Первой обратила мое внимание на то, что в такую минуту творится с нашей кошкой, моя жена, и я в самом деле отчетливо вижу все это в комнатных зеркалах. Ее вид и вправду не мог обмануть никого. Как направленный сверху вниз прямо на зрителя взгляд надменной красавицы в коляске выдает ее с головой: это вовсе не холодное отчуждение от всех, нет, напротив, – здесь страстное желание привлечь к одной только себе все чужие взоры
(…из глуби зеркал ты мне взгляды бросала,
и, бросая, кричала: «Лови!»),
мою кошку, вот так же с головой, выдавало то обстоятельство, что все время ее глаза оставались устремленными именно на мою жену. Эта надменность и этот вызов были адресованы в первую очередь ей, – кошка как бы подчеркивала свою близость к хозяину, верховному божеству этого дома.

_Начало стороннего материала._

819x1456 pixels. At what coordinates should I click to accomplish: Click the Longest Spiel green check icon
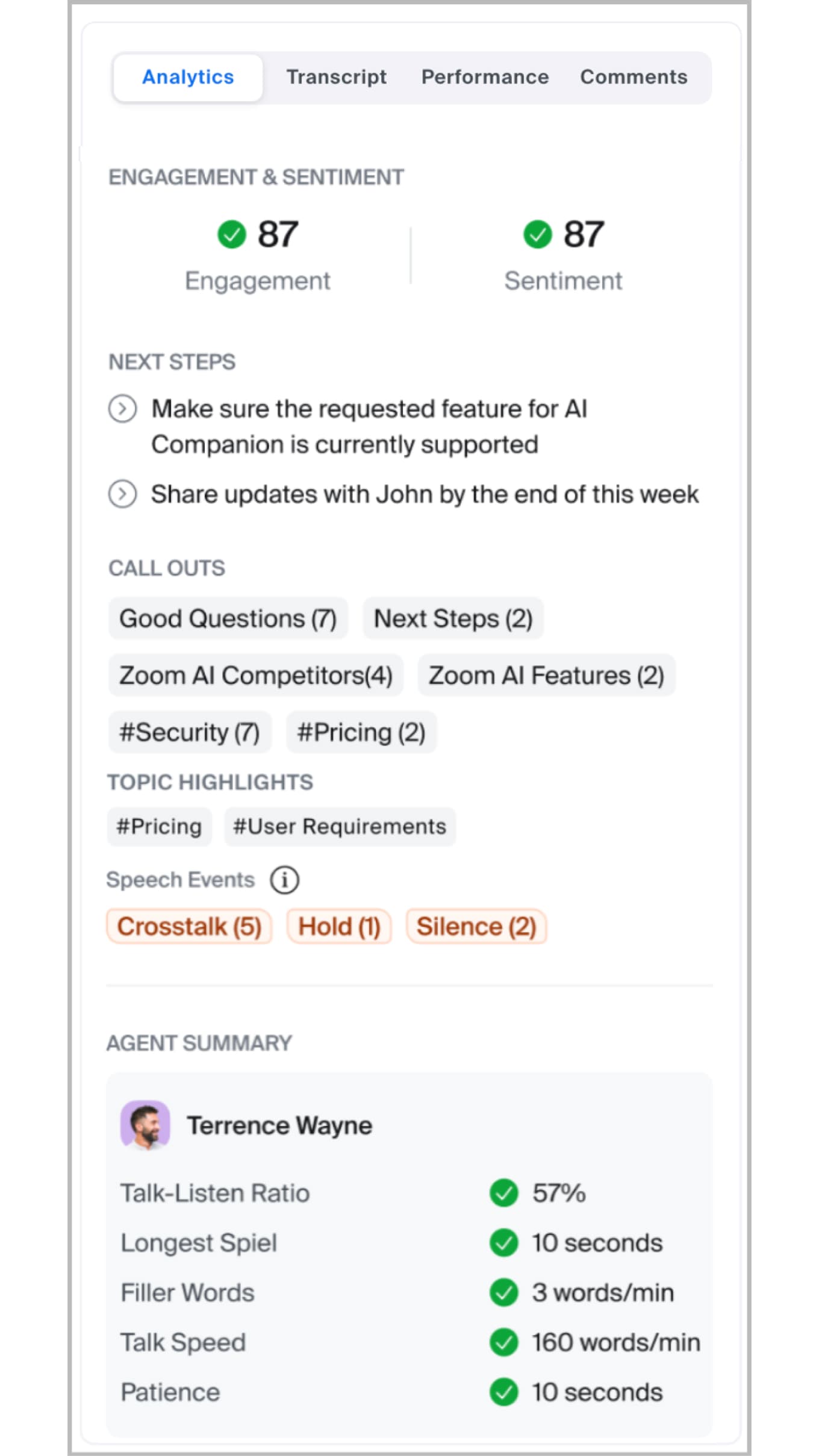[503, 1243]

Правда, некое общее, неразложимое на атомы составляющих, художественное впечатление – это род туманной метафизики, это только ничем не доказуемая эфемерность, иллюзия. Но все же есть вещи, поддающиеся вполне надежной верификации, иными словами, удостоверению опытом. Обычно, еще только почувствовав тепло приближающейся к ней ладони, она уже вытягивается навстречу и ответным порывом подставляет под нее все, что только можно подставить, – голову, шею, спинку; сейчас же моя жена может гладить ее сколько угодно – кошка надевает на себя маску какого-то показного равнодушия. Смешное в том, что буквально через секунду, вдруг оказавшись на полу, она будет вот так же всем своим трепетным тельцем благодарно тянуться к ласковой руке хозяйки, но сейчас… сейчас – минута ее торжества, и это свое торжество она, по всему видно, не желает делить ни с кем.
Впрочем, конечно же, моя кошка, отстаивая свое место в единой структуре до нее сложившихся моем доме отношений, билась вовсе не какое-то женское верховенство.
Домашняя кошка – не дикая, это совершенно иной биологический вид, и хотя она еще не потеряла способность к спариванию со своими дикими соплеменниками (а способность к спариванию – это, может быть, самый надежный показатель того, как далеко расходятся биологические виды), за шесть тысячелетий тесного контакта с человеком у нее уже успели сложиться иные инстинкты. Так, например, в природе кошка не любит быть на виду, там этот не отличающийся размерами зверек ведет очень скрытную жизнь: даже преодолевать открытое пространство она предпочитает по его обочине (кстати, за пределами своего дома, точно так же поступает и домашняя кошка).
Возможно, именно это обстоятельство во многом и способствовало формированию того мифологического шлейфа, который тысячелетиями тянулся за нею. Ведь благодаря своему крайне скрытному, к тому же еще и ночному, образу жизни она была практически незнакома человеку. Поэтому внезапное появление около человеческого жилья большого количества этих таинственных, неведомых ранее существ не могло не задеть воображение наших простодушных впечатлительных предков; и нет, наверное, ничего удивительного в том, что ее появление было истолковано ими как некий сакральный таинственный знак. Словом, она вполне могла быть воспринята как посланница каких-то иных, «потусторонних», сфер.
И уж тем более дикая неприрученная кошка чуждается человека. Кстати, перед ним испытывают что-то вроде суеверного мистического ужаса многие представители животного царства; случайный контакт с человеком способен вызвать сильнейшее психическое потрясение у многих, даже очень сильных, животных.